Et cette enfant, a-t-elle été désirée ? N’a-t-elle pas, contrairement aux projections, contribué à la ruine du couple ? « Ce genre de calme est venu seulement après la disparition. Avant, on était trop angoissés, trop nouveaux l’un pour l’autre, et puis avec un enfant dans les pattes, c’est jamais calme. Tout le monde sait ça ».

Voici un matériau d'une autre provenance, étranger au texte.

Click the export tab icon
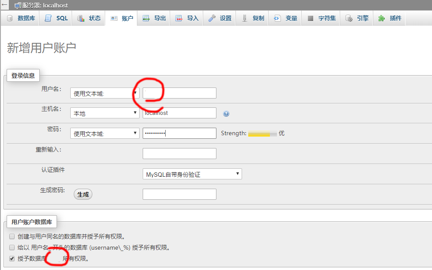Screen dimensions: 432x270 point(146,19)
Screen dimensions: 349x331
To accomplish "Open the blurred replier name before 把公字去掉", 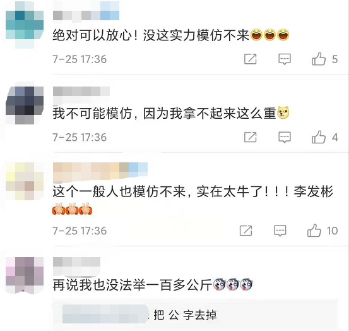I will point(105,314).
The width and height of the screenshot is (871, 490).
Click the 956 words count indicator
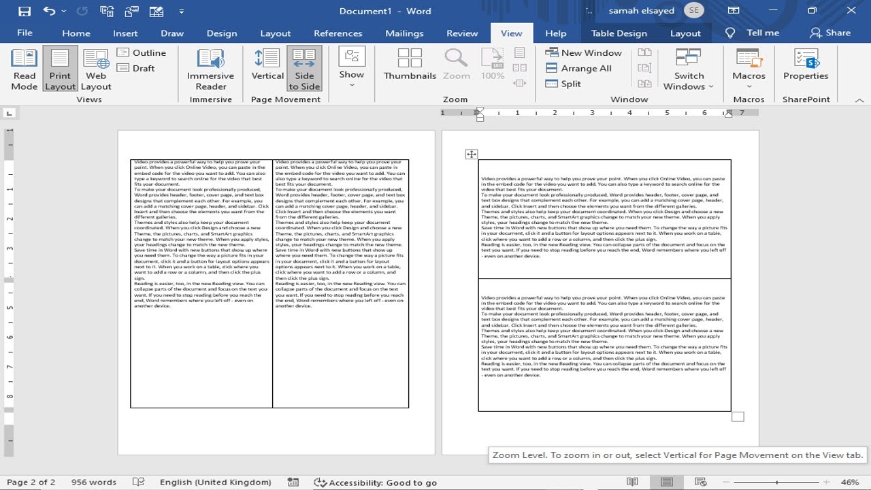(94, 482)
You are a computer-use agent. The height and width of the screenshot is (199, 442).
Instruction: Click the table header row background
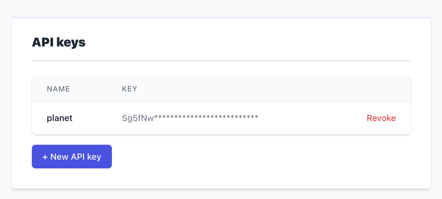[221, 89]
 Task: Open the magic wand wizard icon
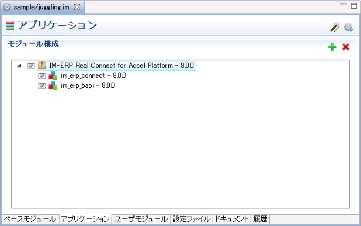[x=335, y=27]
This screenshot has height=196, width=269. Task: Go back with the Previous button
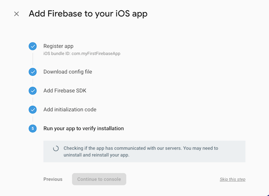pos(53,179)
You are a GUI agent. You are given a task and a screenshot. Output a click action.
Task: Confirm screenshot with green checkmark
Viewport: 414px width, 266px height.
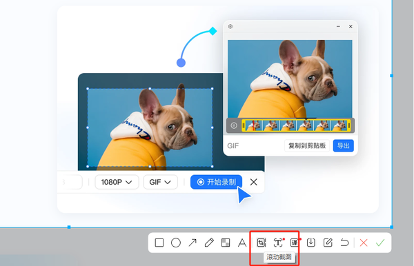380,243
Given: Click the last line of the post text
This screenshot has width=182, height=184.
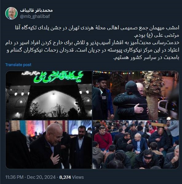Looking at the screenshot, I should click(146, 57).

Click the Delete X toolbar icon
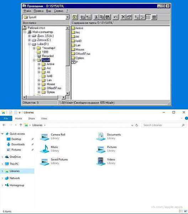tap(123, 17)
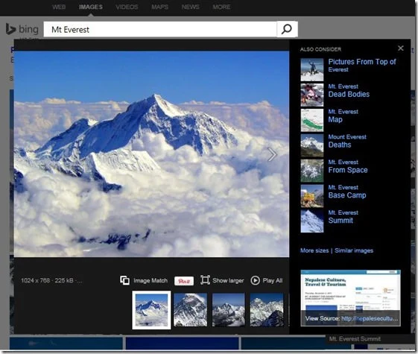Switch to the Web tab
This screenshot has height=354, width=418.
click(59, 7)
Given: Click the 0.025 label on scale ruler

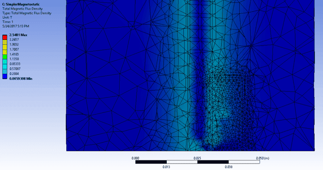Looking at the screenshot, I should [197, 158].
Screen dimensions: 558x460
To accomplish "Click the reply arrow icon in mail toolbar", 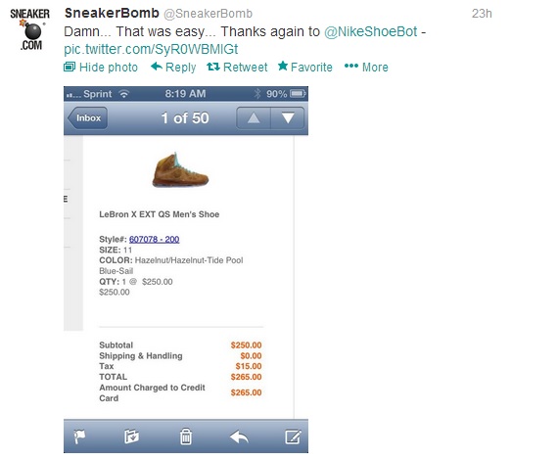I will click(x=239, y=437).
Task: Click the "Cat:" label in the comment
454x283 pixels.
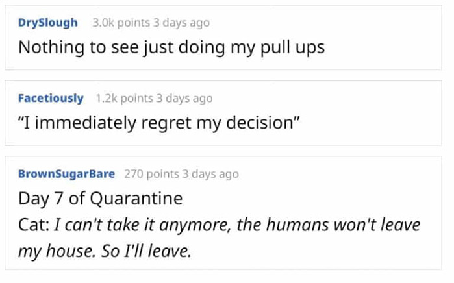Action: [32, 225]
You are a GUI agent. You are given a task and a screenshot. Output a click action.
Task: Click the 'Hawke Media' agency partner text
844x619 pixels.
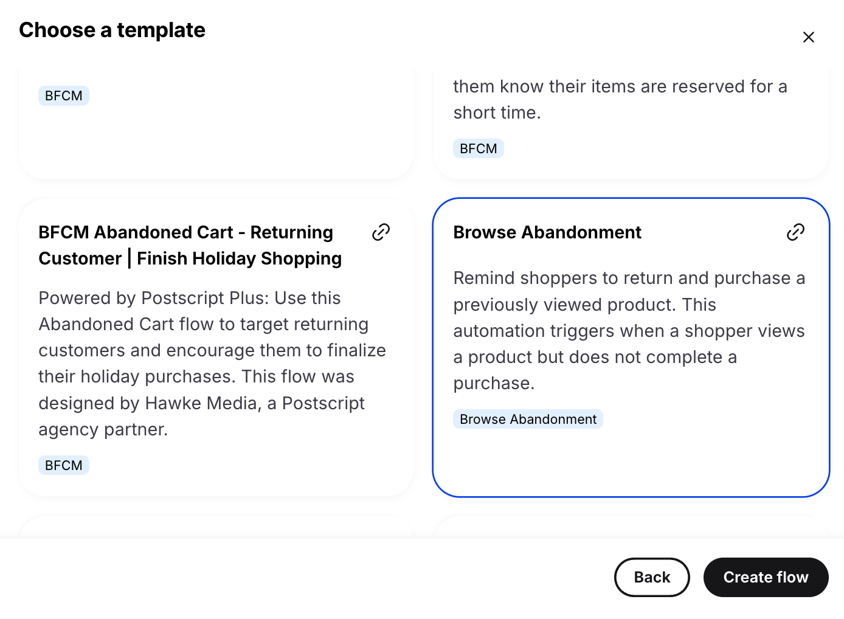coord(201,403)
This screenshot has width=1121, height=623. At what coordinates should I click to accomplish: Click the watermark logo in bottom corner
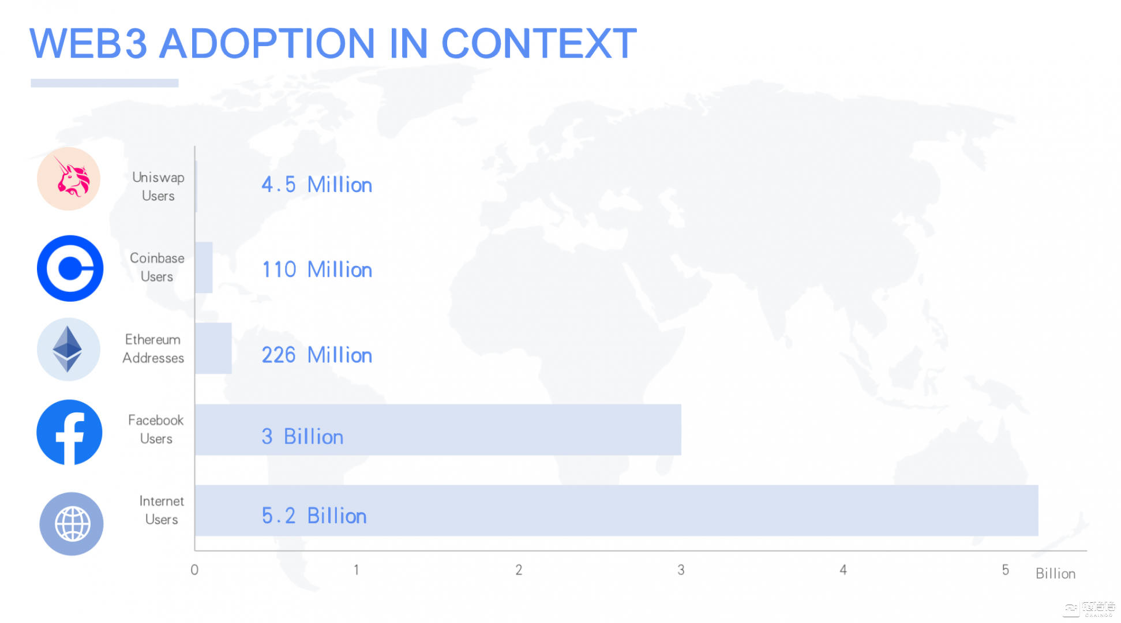coord(1089,609)
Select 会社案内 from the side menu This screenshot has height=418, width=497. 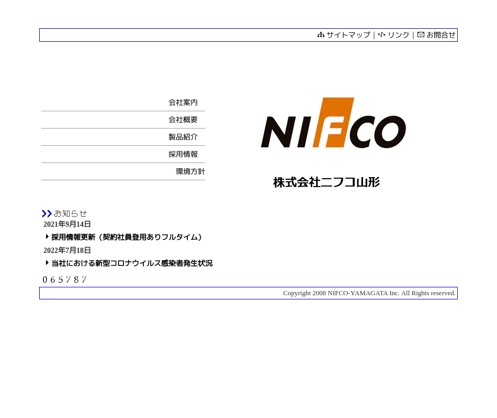[x=183, y=102]
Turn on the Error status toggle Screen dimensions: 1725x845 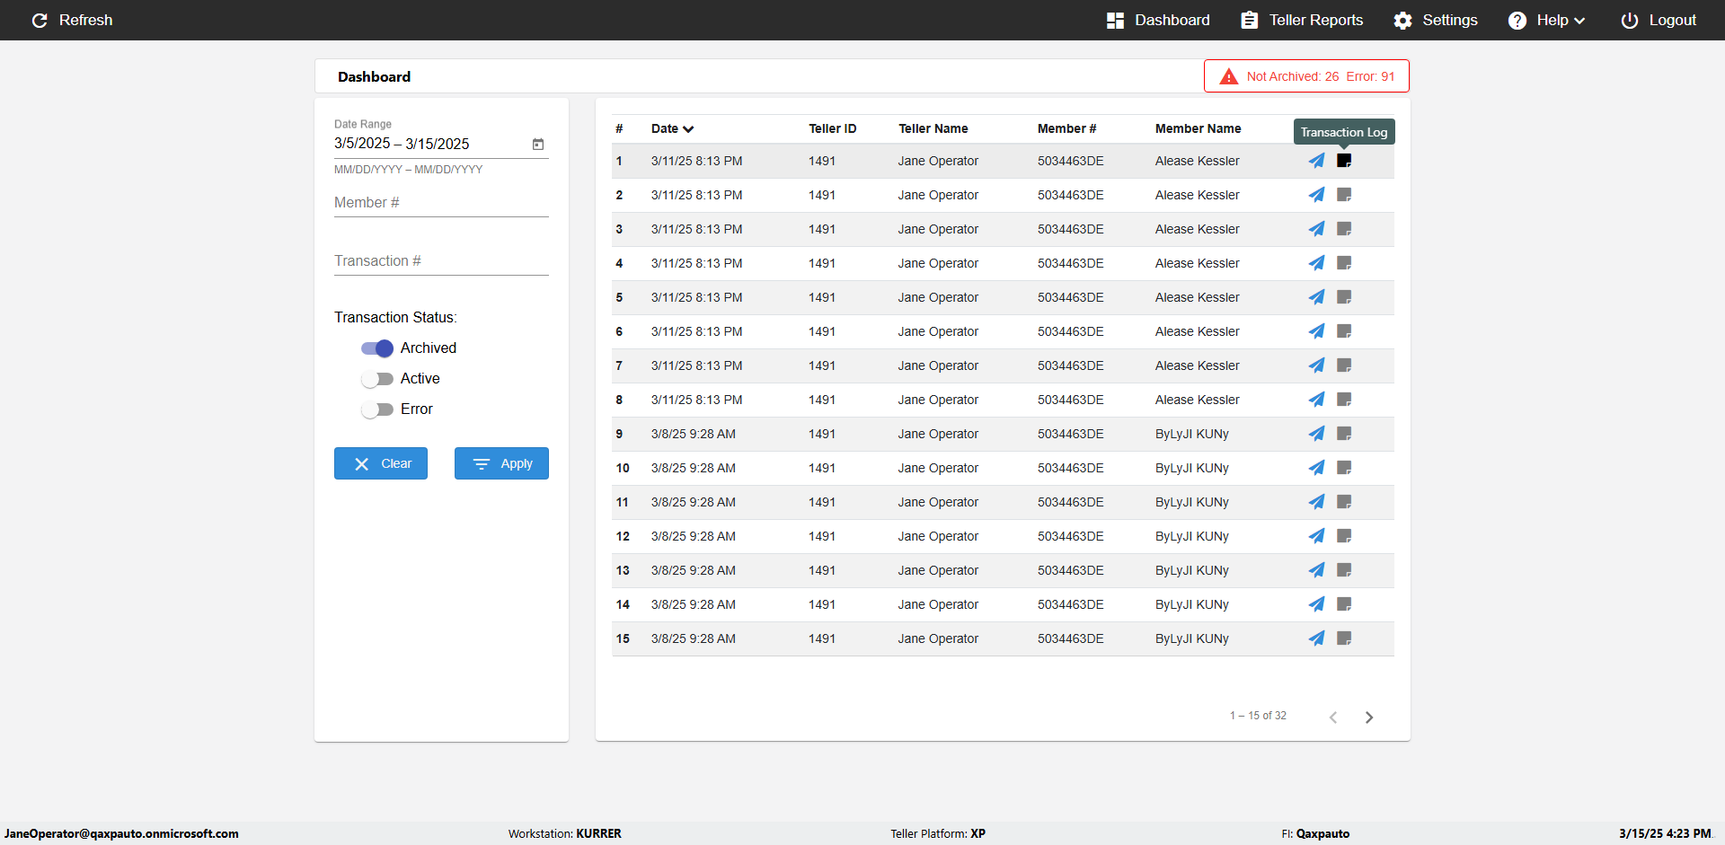click(x=377, y=409)
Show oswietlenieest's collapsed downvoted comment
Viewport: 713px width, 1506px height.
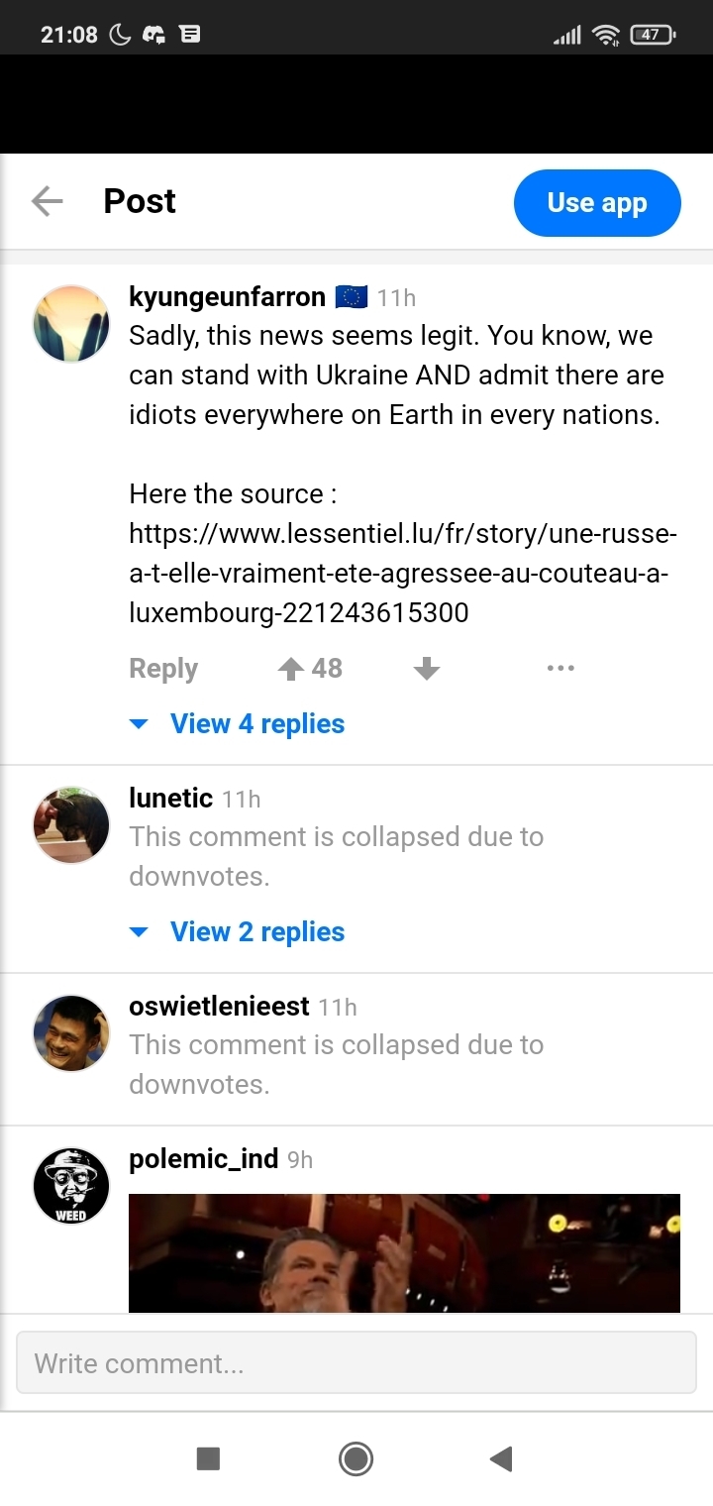(x=336, y=1064)
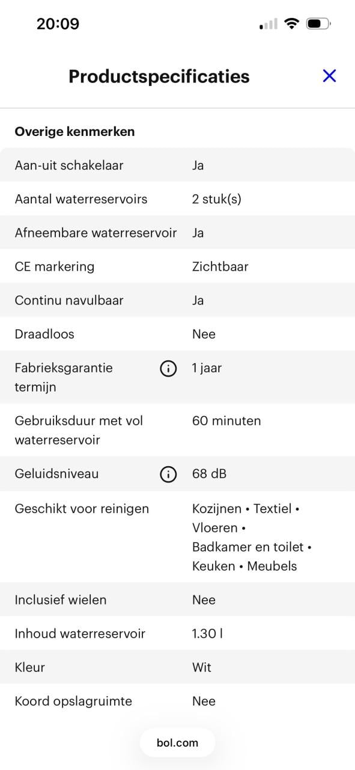The height and width of the screenshot is (770, 355).
Task: Tap the Aan-uit schakelaar row
Action: point(177,165)

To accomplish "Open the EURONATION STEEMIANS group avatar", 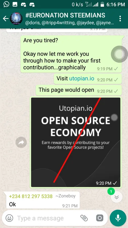I will coord(16,19).
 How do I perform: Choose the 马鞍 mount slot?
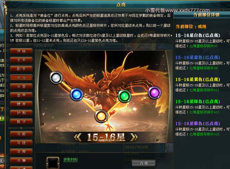point(21,134)
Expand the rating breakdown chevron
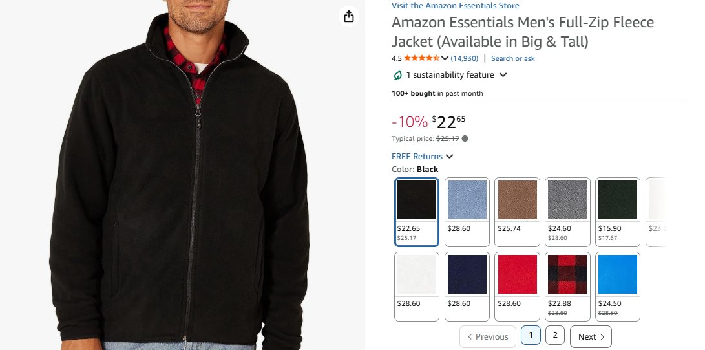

Le père ? Il est rentré un soir avec un sanglier mort, il l’a dépecé, cuisiné. Un autre soir il est revenu avec un jeune chien, mort lui aussi. Les repères sont faussés, comme les sentiments, le vrai du plausible, le faux du fantasme. Car plus on entre dans l’univers de la mère, plus il nous paraît abstrait, anormal, impénétrable, incalculable. Peu à peu, on s’enfonce dans un monde de folie où la distinction entre le bien et le mal n’existe plus, subissant de plein fouet le monologue suffocant d’une femme dérangée.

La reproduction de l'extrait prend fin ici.